------ Dataset content ------

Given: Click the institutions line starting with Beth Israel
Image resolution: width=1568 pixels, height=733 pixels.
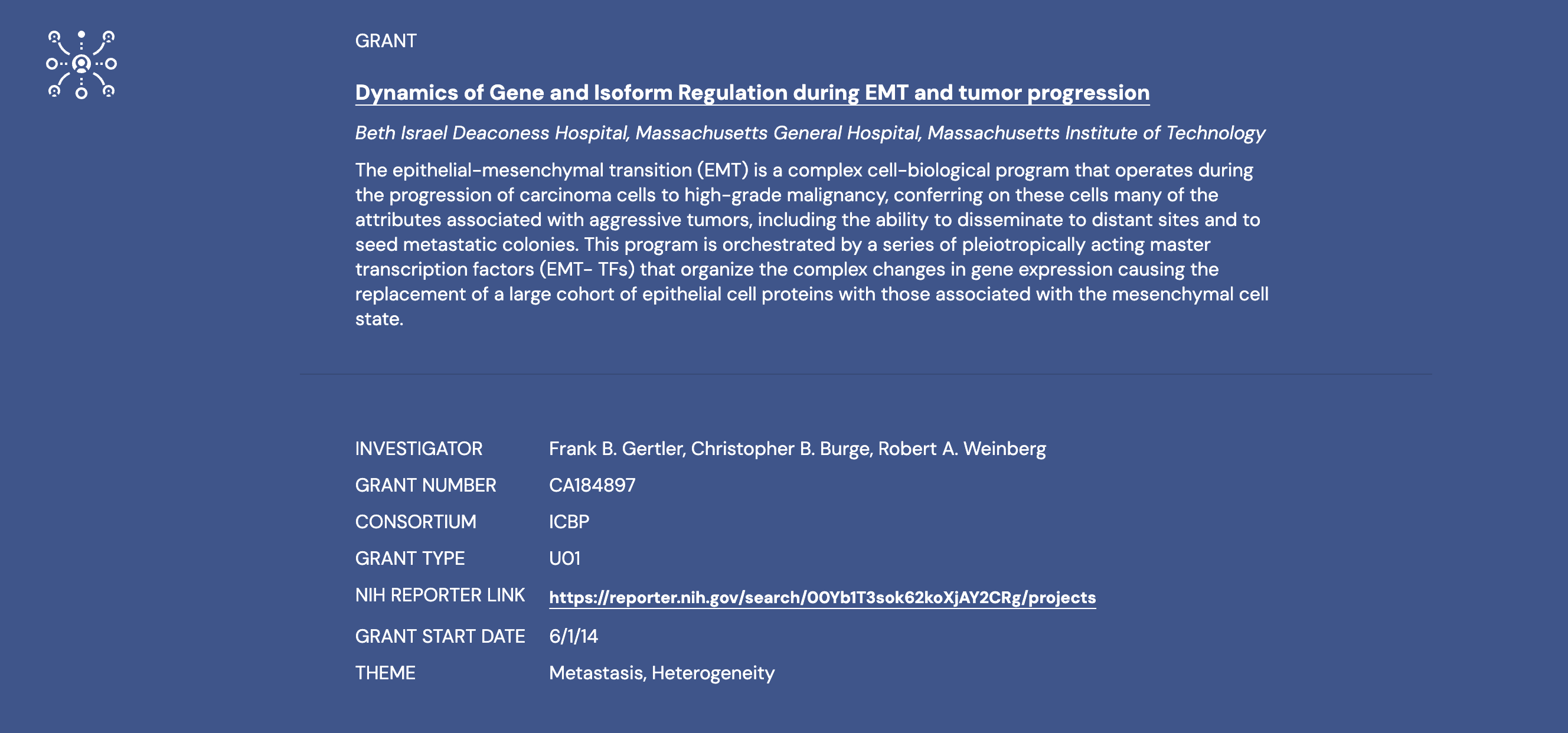Looking at the screenshot, I should coord(809,133).
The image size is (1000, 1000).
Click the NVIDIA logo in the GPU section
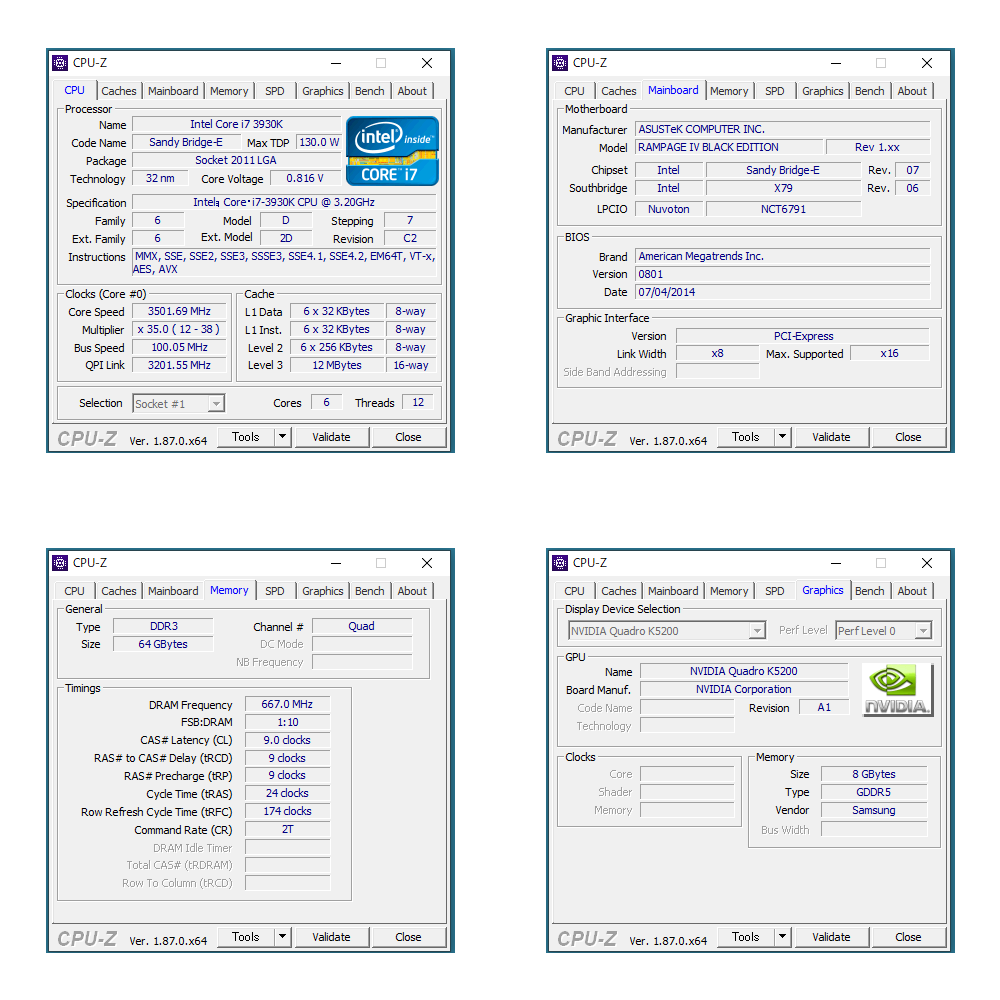coord(897,690)
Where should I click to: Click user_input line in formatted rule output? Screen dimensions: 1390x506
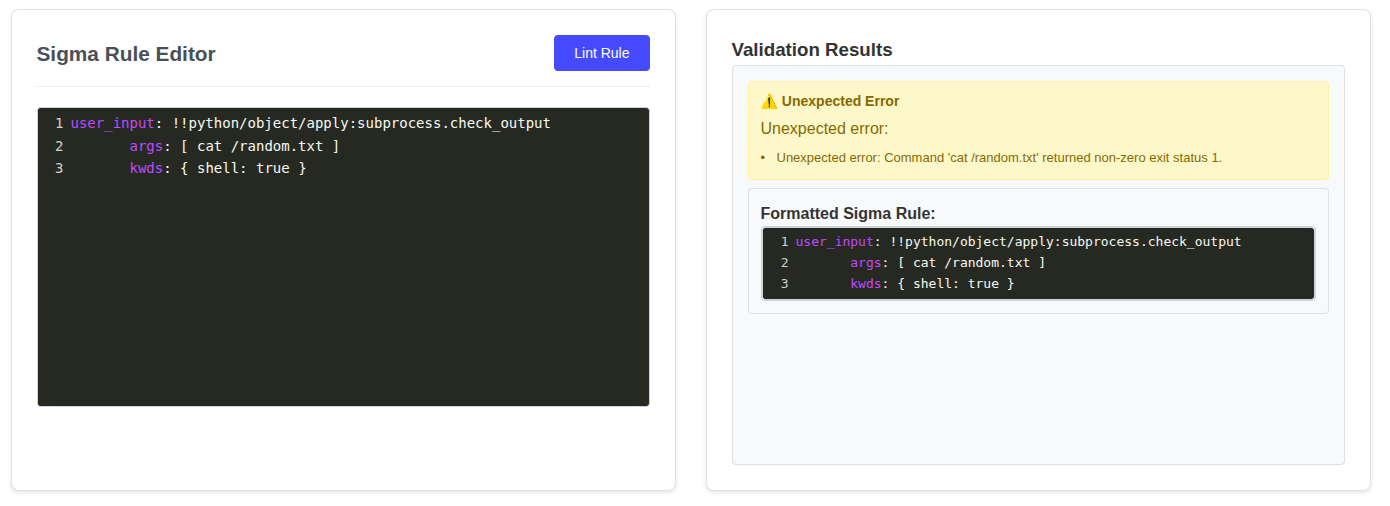click(1017, 242)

------

What this task involves: Return exactly the lines from the one with "Where should I" through the last line of the entries above, both ends included. No pictures may appear in the copy.

Result below:
Where should I click to: Click user_input line in formatted rule output? Screen dimensions: 1390x506
click(1017, 242)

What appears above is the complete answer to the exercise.